Page MenuHomePhabricator

Create edit groups when running Wikidata-related scripts
Open, LowPublic

Description

See https://www.wikidata.org/wiki/Wikidata:Edit_groups. It requires adding a string in edit summaries.


Wikidata is the database behind Wikipedia. Pywikibot has a scripts like scripts/newitem.py that create and edit items in this database. Most of them (should) use WikidataBot class present in pywikibot/bot.py.

This task is to

  1. add a config parameter in config2.py with a small explanation in comment
  2. if the bot runs on wikidata (self.site == pywikibot.Site('wikidata', 'wikidata')), generate a random hexadecimal 10 char string at its initialization (in __init__)
  3. if summary is defined (if 'summary' in kwargs), use this value as a suffix of kwargs['summary'] value in WikidataBot.user_edit_entity()

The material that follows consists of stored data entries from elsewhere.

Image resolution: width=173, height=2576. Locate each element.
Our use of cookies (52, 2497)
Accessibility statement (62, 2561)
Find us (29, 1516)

The kwargs['summary'] value should look after processing like my very informative edit summary ([[:toollabs:editgroups/b/CB/89ead4fe|details]]), where the my very informative edit summary part is the old kwargs['summary'], and ([[:toollabs:editgroups/b/CB/89ead4fe|details]]) the suffix added with the random string in it. Note that the [[ ]] will create a like to an external tool.

This should add the prefix in the summary of item creation and claim addition. More work will be needed for adding it to qualifier and reference edits (will wait for T112577, out of scope for now).
See the "For custom bots" section of https://www.wikidata.org/wiki/Wikidata:Edit_groups/Adding_a_tool.

Event Timeline

Xqt triaged this task as Low priority.Jul 29 2018, 9:44 AM
Framawiki updated the task description. (Show Details)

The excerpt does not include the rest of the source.